## What to work on:
The entries below are to be repeated exactly, and their pictures left out.

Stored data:
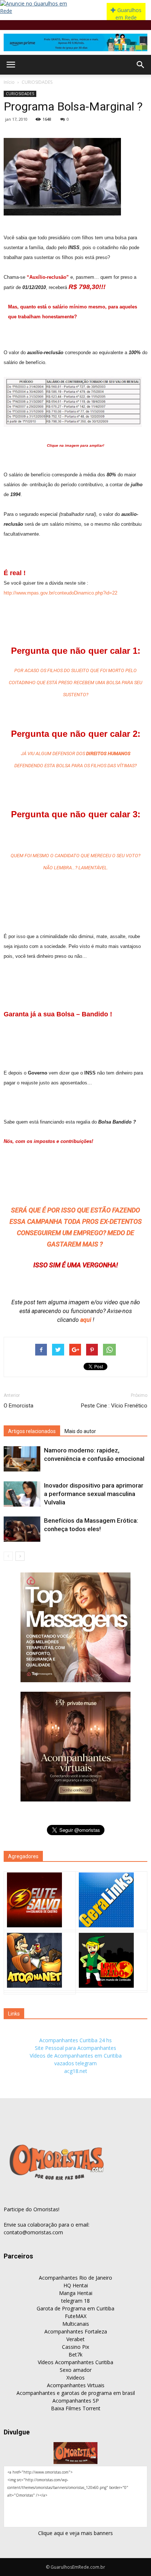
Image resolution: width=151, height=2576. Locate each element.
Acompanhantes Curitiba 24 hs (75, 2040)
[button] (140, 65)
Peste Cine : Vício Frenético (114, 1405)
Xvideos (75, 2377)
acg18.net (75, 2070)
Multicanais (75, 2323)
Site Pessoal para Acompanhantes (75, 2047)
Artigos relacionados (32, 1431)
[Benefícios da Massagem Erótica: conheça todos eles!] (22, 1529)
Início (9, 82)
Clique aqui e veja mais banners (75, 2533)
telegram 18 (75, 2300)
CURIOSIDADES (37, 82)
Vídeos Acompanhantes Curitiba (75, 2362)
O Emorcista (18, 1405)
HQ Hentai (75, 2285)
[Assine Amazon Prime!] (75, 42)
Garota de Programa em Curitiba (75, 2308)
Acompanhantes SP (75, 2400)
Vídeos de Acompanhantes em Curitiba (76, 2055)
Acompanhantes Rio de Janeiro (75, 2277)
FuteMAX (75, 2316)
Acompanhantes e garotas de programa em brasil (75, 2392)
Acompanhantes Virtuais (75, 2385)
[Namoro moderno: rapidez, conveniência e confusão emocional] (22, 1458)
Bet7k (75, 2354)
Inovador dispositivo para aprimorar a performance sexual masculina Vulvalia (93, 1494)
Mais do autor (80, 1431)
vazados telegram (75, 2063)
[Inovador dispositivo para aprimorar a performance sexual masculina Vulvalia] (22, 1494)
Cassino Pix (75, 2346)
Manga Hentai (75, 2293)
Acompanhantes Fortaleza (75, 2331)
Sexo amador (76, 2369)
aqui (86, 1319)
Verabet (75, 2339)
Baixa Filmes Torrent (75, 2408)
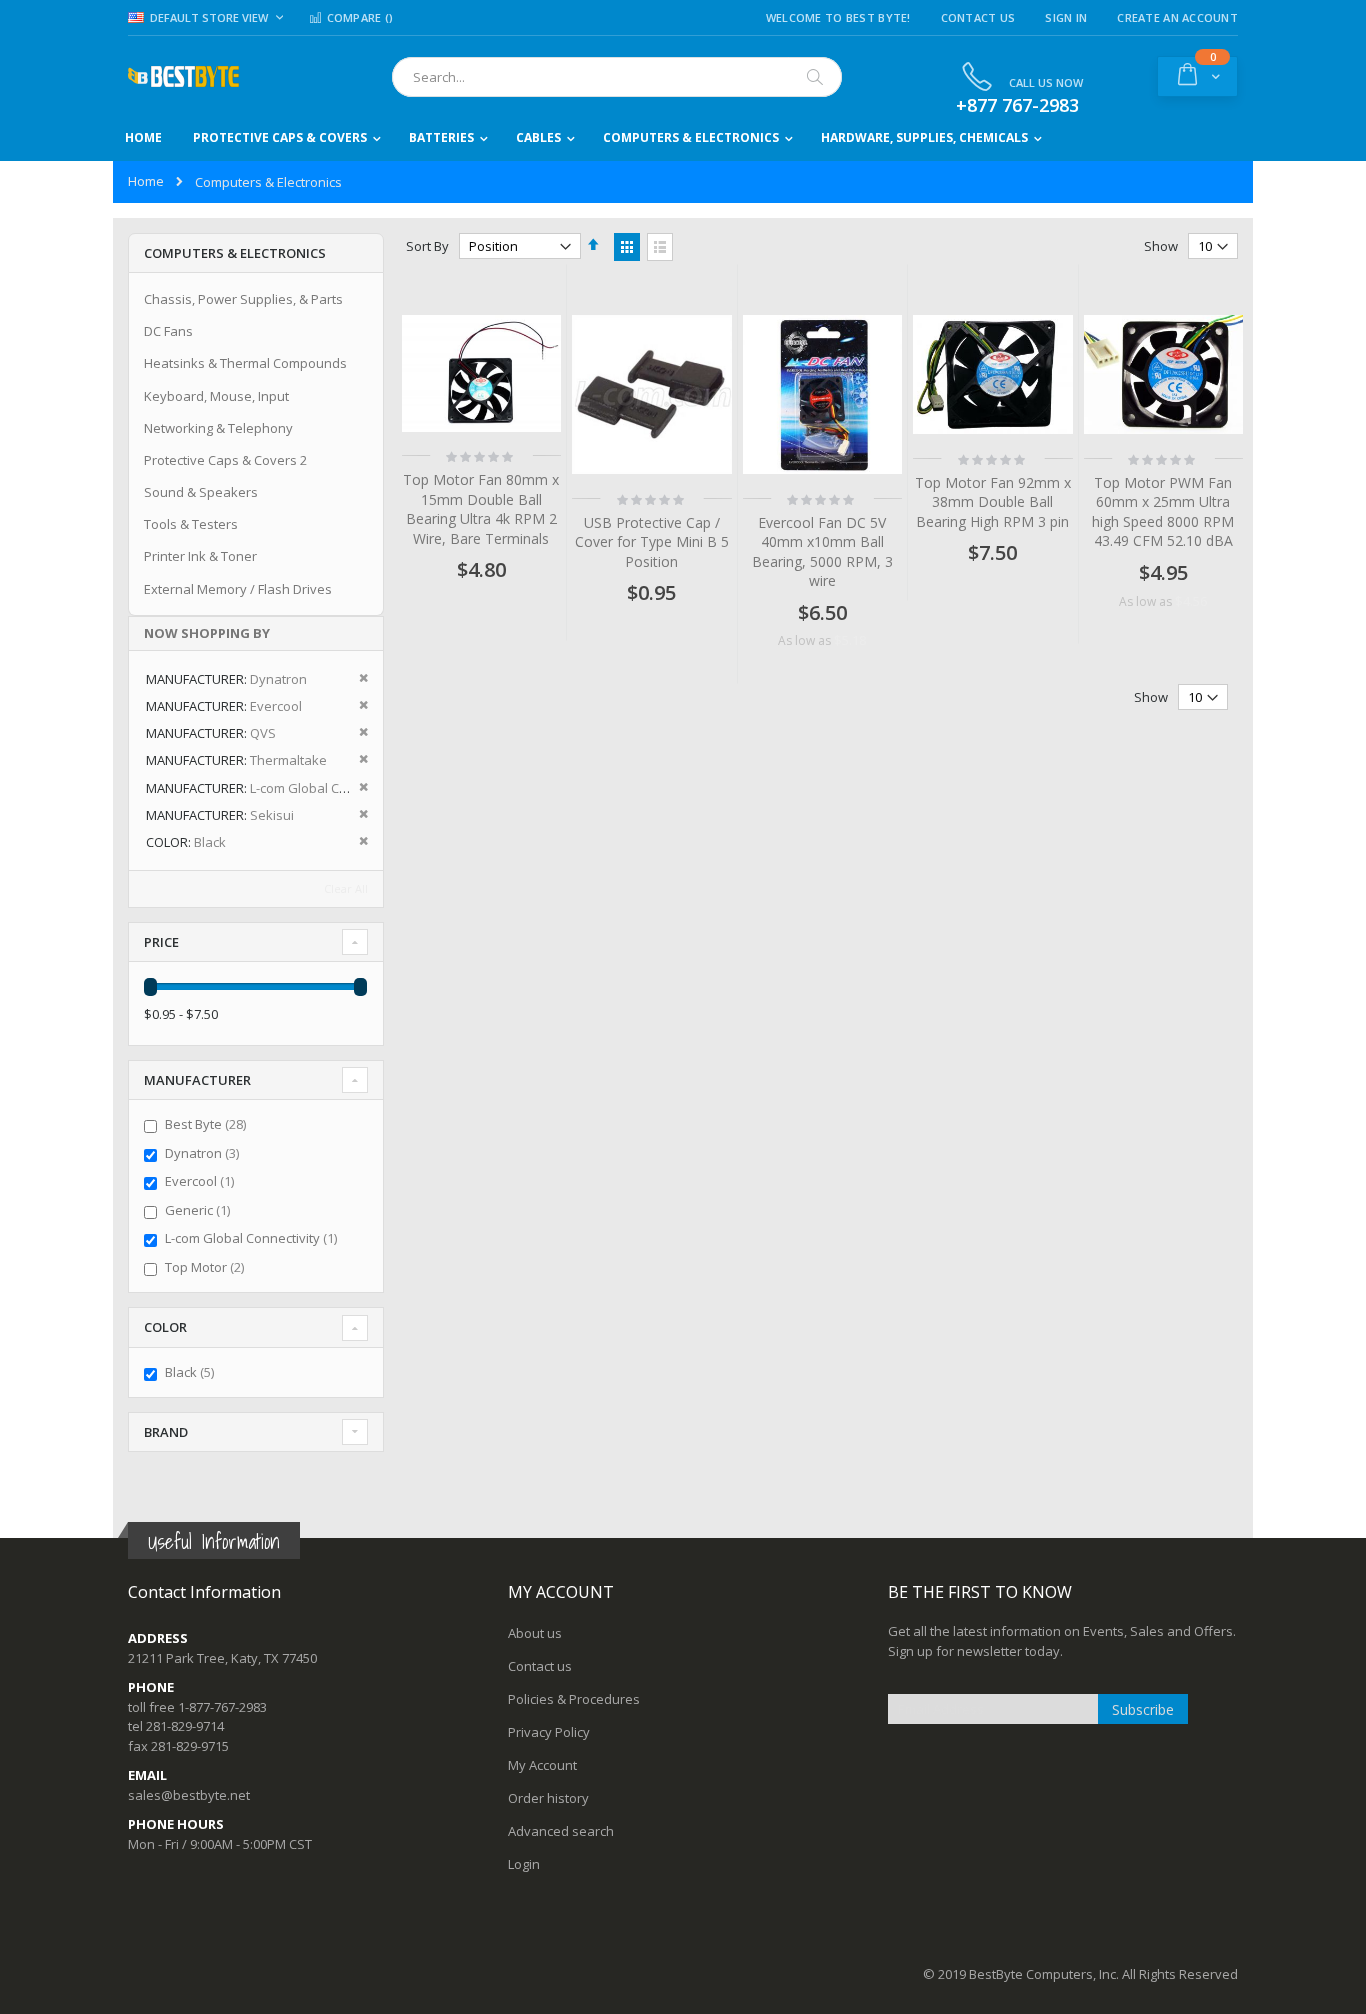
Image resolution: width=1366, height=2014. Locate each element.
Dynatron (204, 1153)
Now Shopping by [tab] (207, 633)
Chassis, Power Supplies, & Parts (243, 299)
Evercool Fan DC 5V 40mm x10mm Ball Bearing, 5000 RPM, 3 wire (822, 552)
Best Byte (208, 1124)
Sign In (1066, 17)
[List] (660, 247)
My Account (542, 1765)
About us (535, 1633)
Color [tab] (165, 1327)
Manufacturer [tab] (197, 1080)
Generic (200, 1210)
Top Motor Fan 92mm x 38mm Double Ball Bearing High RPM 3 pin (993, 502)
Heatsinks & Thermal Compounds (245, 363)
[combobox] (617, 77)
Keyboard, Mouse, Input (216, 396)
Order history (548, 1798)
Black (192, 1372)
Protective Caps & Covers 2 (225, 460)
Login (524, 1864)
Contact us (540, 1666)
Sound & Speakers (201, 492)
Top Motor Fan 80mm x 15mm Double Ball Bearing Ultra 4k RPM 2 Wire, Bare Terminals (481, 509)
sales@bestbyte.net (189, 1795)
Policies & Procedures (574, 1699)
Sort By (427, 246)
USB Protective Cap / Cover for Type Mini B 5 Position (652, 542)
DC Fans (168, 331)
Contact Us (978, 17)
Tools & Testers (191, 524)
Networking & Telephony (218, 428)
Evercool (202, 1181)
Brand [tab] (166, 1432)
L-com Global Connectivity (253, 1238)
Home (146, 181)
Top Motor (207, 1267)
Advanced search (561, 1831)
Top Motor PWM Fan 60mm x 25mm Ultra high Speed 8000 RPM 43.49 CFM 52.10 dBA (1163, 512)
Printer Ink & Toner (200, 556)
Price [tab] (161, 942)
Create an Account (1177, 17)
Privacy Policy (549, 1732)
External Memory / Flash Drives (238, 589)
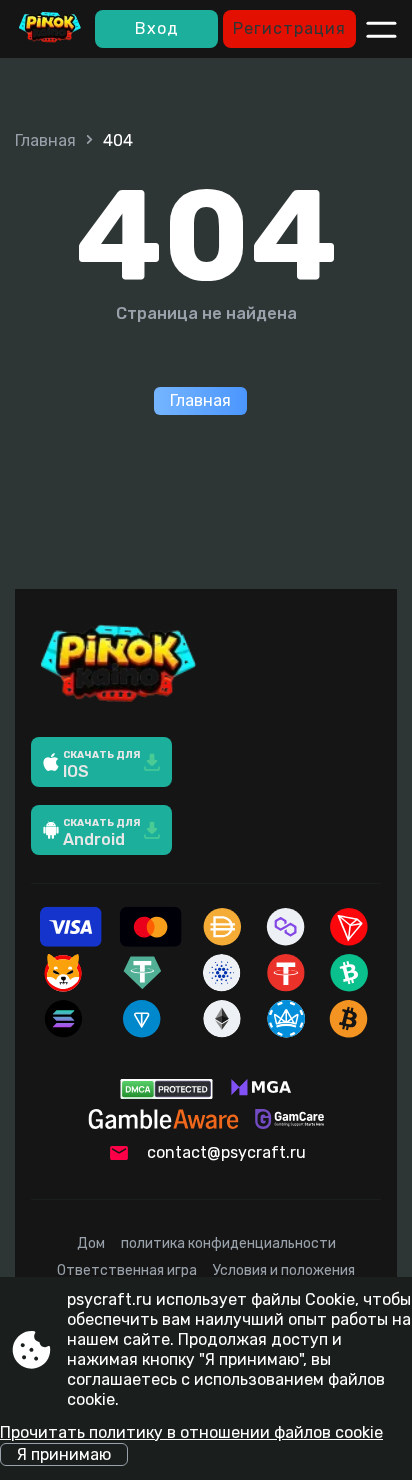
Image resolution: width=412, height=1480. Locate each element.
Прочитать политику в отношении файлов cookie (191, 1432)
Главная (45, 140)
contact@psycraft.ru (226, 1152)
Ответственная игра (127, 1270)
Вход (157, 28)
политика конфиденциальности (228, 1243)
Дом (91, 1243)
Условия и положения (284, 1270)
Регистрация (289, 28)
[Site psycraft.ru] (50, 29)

## Task output:
Image resolution: width=151, height=2576. Locate each element.
Acompanhantes Curitiba 24 hs (75, 2040)
[button] (140, 65)
Peste Cine : Vício Frenético (114, 1405)
Xvideos (75, 2377)
acg18.net (75, 2070)
Multicanais (75, 2323)
Site Pessoal para Acompanhantes (75, 2047)
Artigos relacionados (32, 1431)
[Benefícios da Massagem Erótica: conheça todos eles!] (22, 1529)
Início (9, 82)
Clique aqui e veja mais banners (75, 2533)
telegram 18 (75, 2300)
CURIOSIDADES (37, 82)
Vídeos Acompanhantes Curitiba (75, 2362)
O Emorcista (18, 1405)
HQ Hentai (75, 2285)
[Assine Amazon Prime!] (75, 42)
Garota de Programa em Curitiba (75, 2308)
Acompanhantes SP (75, 2400)
Vídeos de Acompanhantes em Curitiba (76, 2055)
Acompanhantes Rio de Janeiro (75, 2277)
FuteMAX (75, 2316)
Acompanhantes e garotas de programa em brasil (75, 2392)
Acompanhantes Virtuais (75, 2385)
[Namoro moderno: rapidez, conveniência e confusão emocional] (22, 1458)
Bet7k (75, 2354)
Inovador dispositivo para aprimorar a performance sexual masculina Vulvalia (93, 1494)
Mais do autor (80, 1431)
vazados telegram (75, 2063)
[Inovador dispositivo para aprimorar a performance sexual masculina Vulvalia] (22, 1494)
Cassino Pix (75, 2346)
Manga Hentai (75, 2293)
Acompanhantes Fortaleza (75, 2331)
Sexo amador (76, 2369)
aqui (86, 1319)
Verabet (75, 2339)
Baixa Filmes Torrent (75, 2408)
Image resolution: width=1366, height=2014. Locate each element.
Dynatron (204, 1153)
Now Shopping by [tab] (207, 633)
Chassis, Power Supplies, & Parts (243, 299)
Evercool Fan DC 5V 40mm x10mm Ball Bearing, 5000 RPM, 3 wire (822, 552)
Best Byte (208, 1124)
Sign In (1066, 17)
[List] (660, 247)
My Account (542, 1765)
About us (535, 1633)
Color [tab] (165, 1327)
Manufacturer [tab] (197, 1080)
Generic (200, 1210)
Top Motor Fan 92mm x 38mm Double Ball Bearing High RPM 3 pin (993, 502)
Heatsinks & Thermal Compounds (245, 363)
[combobox] (617, 77)
Keyboard, Mouse, Input (216, 396)
Order history (548, 1798)
Black (192, 1372)
Protective Caps & Covers 2 (225, 460)
Login (524, 1864)
Contact us (540, 1666)
Sound & Speakers (201, 492)
Top Motor Fan 80mm x 15mm Double Ball Bearing Ultra 4k RPM 2 Wire, Bare Terminals (481, 509)
sales@bestbyte.net (189, 1795)
Policies & Procedures (574, 1699)
Sort By (427, 246)
USB Protective Cap / Cover for Type Mini B 5 Position (652, 542)
DC Fans (168, 331)
Contact Us (978, 17)
Tools & Testers (191, 524)
Networking & Telephony (218, 428)
Evercool (202, 1181)
Brand [tab] (166, 1432)
L-com Global Connectivity (253, 1238)
Home (146, 181)
Top Motor (207, 1267)
Advanced search (561, 1831)
Top Motor PWM Fan 60mm x 25mm Ultra high Speed 8000 RPM 43.49 CFM 52.10 dBA (1163, 512)
Printer Ink & Toner (200, 556)
Price [tab] (161, 942)
Create an Account (1177, 17)
Privacy Policy (549, 1732)
External Memory / Flash Drives (238, 589)
Image resolution: width=412, height=1480. Locate each element.
Прочитать политику в отношении файлов cookie (191, 1432)
Главная (45, 140)
contact@psycraft.ru (226, 1152)
Ответственная игра (127, 1270)
Вход (157, 28)
политика конфиденциальности (228, 1243)
Дом (91, 1243)
Условия и положения (284, 1270)
Регистрация (289, 28)
[Site psycraft.ru] (50, 29)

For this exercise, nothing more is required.